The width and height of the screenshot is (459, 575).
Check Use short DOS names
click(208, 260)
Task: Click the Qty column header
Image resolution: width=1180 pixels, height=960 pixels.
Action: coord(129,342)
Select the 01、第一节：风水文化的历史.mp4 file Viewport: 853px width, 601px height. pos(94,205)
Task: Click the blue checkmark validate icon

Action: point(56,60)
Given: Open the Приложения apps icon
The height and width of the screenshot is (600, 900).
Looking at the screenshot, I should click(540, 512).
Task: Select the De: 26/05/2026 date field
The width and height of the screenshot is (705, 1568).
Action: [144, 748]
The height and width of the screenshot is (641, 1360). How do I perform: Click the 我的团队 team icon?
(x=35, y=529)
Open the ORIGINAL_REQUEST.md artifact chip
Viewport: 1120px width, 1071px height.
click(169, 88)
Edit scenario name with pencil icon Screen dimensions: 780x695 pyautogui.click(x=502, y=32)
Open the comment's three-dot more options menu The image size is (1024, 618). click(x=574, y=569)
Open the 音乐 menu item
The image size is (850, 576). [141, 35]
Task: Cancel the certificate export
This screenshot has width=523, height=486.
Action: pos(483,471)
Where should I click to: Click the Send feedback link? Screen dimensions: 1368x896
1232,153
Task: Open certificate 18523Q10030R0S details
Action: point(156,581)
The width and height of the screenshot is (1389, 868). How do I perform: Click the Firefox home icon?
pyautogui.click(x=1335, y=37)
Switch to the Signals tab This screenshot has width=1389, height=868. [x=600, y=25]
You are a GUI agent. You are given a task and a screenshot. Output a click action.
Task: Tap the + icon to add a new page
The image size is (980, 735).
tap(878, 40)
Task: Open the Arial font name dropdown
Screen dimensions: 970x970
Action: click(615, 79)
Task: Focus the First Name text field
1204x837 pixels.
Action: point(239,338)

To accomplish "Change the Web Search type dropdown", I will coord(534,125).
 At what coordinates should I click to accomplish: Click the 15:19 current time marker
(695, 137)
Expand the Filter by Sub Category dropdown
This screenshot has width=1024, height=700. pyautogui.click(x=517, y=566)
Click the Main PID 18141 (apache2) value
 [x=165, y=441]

PROBLEM TO SOLVE ->
Your answer consists solely of the lines from the top of the records above through the line that contains "Edit scenario name", each echoed exactly.

REPLY ->
The width and height of the screenshot is (459, 575).
Check Use short DOS names
click(208, 260)
Task: Click the Qty column header
Image resolution: width=1180 pixels, height=960 pixels.
Action: coord(129,342)
Select the 01、第一节：风水文化的历史.mp4 file Viewport: 853px width, 601px height. pos(94,205)
Task: Click the blue checkmark validate icon

Action: point(56,60)
Given: Open the Приложения apps icon
The height and width of the screenshot is (600, 900).
Looking at the screenshot, I should click(540, 512).
Task: Select the De: 26/05/2026 date field
The width and height of the screenshot is (705, 1568).
Action: [144, 748]
The height and width of the screenshot is (641, 1360). How do I perform: Click the 我的团队 team icon?
(x=35, y=529)
Open the ORIGINAL_REQUEST.md artifact chip
Viewport: 1120px width, 1071px height.
click(169, 88)
Edit scenario name with pencil icon Screen dimensions: 780x695 pyautogui.click(x=502, y=32)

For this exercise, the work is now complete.